Restate the records in their entirety, word for word.

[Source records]
--- START ---
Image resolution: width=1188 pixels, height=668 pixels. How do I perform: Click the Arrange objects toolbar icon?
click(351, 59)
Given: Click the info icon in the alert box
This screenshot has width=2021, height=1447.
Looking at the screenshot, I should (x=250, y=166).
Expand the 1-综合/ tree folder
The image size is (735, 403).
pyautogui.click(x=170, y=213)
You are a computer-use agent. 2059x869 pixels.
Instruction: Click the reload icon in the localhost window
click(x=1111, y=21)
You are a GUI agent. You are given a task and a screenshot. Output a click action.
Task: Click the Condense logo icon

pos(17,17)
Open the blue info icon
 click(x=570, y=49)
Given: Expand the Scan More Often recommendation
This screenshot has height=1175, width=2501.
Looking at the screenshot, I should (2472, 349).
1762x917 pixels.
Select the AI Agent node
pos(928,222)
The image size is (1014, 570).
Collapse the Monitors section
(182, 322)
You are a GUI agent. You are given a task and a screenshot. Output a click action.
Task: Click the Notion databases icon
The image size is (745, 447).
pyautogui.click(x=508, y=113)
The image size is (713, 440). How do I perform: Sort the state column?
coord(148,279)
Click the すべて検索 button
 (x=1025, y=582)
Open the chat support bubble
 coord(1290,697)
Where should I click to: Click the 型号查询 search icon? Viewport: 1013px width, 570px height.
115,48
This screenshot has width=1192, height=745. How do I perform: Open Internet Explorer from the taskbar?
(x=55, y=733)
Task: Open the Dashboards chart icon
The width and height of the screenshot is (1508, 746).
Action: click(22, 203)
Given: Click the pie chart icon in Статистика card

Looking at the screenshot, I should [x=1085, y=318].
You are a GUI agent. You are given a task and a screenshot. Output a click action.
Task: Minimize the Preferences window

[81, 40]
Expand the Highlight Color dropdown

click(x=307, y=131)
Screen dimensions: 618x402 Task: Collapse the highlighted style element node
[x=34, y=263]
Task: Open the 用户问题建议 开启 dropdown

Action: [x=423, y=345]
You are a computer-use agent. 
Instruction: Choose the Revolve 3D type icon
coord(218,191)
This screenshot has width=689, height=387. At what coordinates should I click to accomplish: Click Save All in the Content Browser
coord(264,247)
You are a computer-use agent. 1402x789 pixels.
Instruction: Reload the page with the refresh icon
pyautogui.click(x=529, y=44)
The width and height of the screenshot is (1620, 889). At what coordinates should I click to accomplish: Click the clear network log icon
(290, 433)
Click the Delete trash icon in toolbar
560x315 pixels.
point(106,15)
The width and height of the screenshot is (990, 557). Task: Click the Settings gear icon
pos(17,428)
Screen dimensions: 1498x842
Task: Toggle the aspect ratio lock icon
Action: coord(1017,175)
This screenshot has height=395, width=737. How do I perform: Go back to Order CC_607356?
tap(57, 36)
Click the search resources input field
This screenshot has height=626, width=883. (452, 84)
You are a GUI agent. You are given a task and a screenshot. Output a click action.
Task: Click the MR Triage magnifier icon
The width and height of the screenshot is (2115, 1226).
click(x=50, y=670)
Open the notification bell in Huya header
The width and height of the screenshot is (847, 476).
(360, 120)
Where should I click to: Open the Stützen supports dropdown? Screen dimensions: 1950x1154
--- END ---
### Exercise output
Image resolution: width=1188 pixels, height=668 pixels. How do I perform: Click the Arrange objects toolbar icon?
click(351, 59)
Given: Click the info icon in the alert box
This screenshot has width=2021, height=1447.
Looking at the screenshot, I should (x=250, y=166).
Expand the 1-综合/ tree folder
The image size is (735, 403).
pyautogui.click(x=170, y=213)
You are a computer-use agent. 2059x869 pixels.
Instruction: Click the reload icon in the localhost window
click(x=1111, y=21)
You are a GUI agent. You are given a task and a screenshot. Output a click action.
Task: Click the Condense logo icon

pos(17,17)
Open the blue info icon
 click(x=570, y=49)
Given: Expand the Scan More Often recommendation
This screenshot has height=1175, width=2501.
Looking at the screenshot, I should (2472, 349).
1762x917 pixels.
Select the AI Agent node
pos(928,222)
The image size is (1014, 570).
Collapse the Monitors section
(182, 322)
You are a GUI agent. You are given a task and a screenshot. Output a click action.
Task: Click the Notion databases icon
The image size is (745, 447).
pyautogui.click(x=508, y=113)
The image size is (713, 440). How do I perform: Sort the state column?
coord(148,279)
Click the すべて検索 button
 (x=1025, y=582)
Open the chat support bubble
 coord(1290,697)
Where should I click to: Click the 型号查询 search icon? Viewport: 1013px width, 570px height.
115,48
This screenshot has width=1192, height=745. How do I perform: Open Internet Explorer from the taskbar?
(x=55, y=733)
Task: Open the Dashboards chart icon
The width and height of the screenshot is (1508, 746).
Action: click(22, 203)
Given: Click the pie chart icon in Статистика card

Looking at the screenshot, I should [x=1085, y=318].
You are a GUI agent. You are given a task and a screenshot. Output a click action.
Task: Minimize the Preferences window

[81, 40]
Expand the Highlight Color dropdown

click(x=307, y=131)
Screen dimensions: 618x402 Task: Collapse the highlighted style element node
[x=34, y=263]
Task: Open the 用户问题建议 开启 dropdown

Action: [x=423, y=345]
You are a computer-use agent. 
Instruction: Choose the Revolve 3D type icon
coord(218,191)
This screenshot has width=689, height=387. At what coordinates should I click to accomplish: Click Save All in the Content Browser
coord(264,247)
You are a computer-use agent. 1402x789 pixels.
Instruction: Reload the page with the refresh icon
pyautogui.click(x=529, y=44)
The width and height of the screenshot is (1620, 889). At what coordinates should I click to accomplish: Click the clear network log icon
(290, 433)
Click the Delete trash icon in toolbar
560x315 pixels.
point(106,15)
The width and height of the screenshot is (990, 557). Task: Click the Settings gear icon
pos(17,428)
Screen dimensions: 1498x842
Task: Toggle the aspect ratio lock icon
Action: coord(1017,175)
This screenshot has height=395, width=737. How do I perform: Go back to Order CC_607356?
tap(57, 36)
Click the search resources input field
This screenshot has height=626, width=883. (452, 84)
You are a GUI agent. You are given a task and a screenshot. Output a click action.
Task: Click the MR Triage magnifier icon
The width and height of the screenshot is (2115, 1226).
click(x=50, y=670)
Open the notification bell in Huya header
The width and height of the screenshot is (847, 476).
(360, 120)
Where should I click to: Open the Stützen supports dropdown? Screen dimensions: 1950x1154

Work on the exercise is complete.